- Opening Delimiter -

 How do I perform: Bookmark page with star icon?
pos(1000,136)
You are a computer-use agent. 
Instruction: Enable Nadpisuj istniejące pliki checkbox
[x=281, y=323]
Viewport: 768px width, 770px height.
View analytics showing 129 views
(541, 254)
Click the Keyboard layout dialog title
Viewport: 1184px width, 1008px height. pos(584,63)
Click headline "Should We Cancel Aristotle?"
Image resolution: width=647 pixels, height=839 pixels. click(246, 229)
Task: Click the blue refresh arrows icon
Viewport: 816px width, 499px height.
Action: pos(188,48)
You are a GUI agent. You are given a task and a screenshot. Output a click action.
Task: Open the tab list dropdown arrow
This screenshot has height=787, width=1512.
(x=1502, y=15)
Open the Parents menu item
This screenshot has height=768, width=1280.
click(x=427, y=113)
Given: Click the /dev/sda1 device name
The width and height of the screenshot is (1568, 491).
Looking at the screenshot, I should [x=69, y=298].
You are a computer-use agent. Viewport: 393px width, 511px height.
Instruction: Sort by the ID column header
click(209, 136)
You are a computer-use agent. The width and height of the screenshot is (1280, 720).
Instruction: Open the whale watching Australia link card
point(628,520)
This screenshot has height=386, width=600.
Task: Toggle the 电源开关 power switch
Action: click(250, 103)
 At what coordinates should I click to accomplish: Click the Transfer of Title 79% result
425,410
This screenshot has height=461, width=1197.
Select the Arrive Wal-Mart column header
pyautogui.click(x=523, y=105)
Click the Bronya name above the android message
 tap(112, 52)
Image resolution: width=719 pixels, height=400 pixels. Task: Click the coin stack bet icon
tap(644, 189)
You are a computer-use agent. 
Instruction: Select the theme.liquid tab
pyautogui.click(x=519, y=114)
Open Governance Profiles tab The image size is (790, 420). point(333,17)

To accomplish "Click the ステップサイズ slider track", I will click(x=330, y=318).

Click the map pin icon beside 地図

- Closing Delimiter -

# Work to complete:
Could you please print the entire listing exactly?

# Your response:
 How do I perform: Bookmark page with star icon?
pos(1000,136)
You are a computer-use agent. 
Instruction: Enable Nadpisuj istniejące pliki checkbox
[x=281, y=323]
Viewport: 768px width, 770px height.
View analytics showing 129 views
(541, 254)
Click the Keyboard layout dialog title
Viewport: 1184px width, 1008px height. pos(584,63)
Click headline "Should We Cancel Aristotle?"
Image resolution: width=647 pixels, height=839 pixels. click(246, 229)
Task: Click the blue refresh arrows icon
Viewport: 816px width, 499px height.
Action: pos(188,48)
You are a GUI agent. You are given a task and a screenshot. Output a click action.
Task: Open the tab list dropdown arrow
This screenshot has height=787, width=1512.
(x=1502, y=15)
Open the Parents menu item
This screenshot has height=768, width=1280.
click(x=427, y=113)
Given: Click the /dev/sda1 device name
The width and height of the screenshot is (1568, 491).
Looking at the screenshot, I should [x=69, y=298].
You are a computer-use agent. Viewport: 393px width, 511px height.
Instruction: Sort by the ID column header
click(209, 136)
You are a computer-use agent. The width and height of the screenshot is (1280, 720).
Instruction: Open the whale watching Australia link card
point(628,520)
This screenshot has height=386, width=600.
Task: Toggle the 电源开关 power switch
Action: click(250, 103)
 At what coordinates should I click to accomplish: Click the Transfer of Title 79% result
425,410
This screenshot has height=461, width=1197.
Select the Arrive Wal-Mart column header
pyautogui.click(x=523, y=105)
Click the Bronya name above the android message
 tap(112, 52)
Image resolution: width=719 pixels, height=400 pixels. Task: Click the coin stack bet icon
tap(644, 189)
You are a computer-use agent. 
Instruction: Select the theme.liquid tab
pyautogui.click(x=519, y=114)
Open Governance Profiles tab The image size is (790, 420). point(333,17)

To accomplish "Click the ステップサイズ slider track", I will click(x=330, y=318).

Click the map pin icon beside 地図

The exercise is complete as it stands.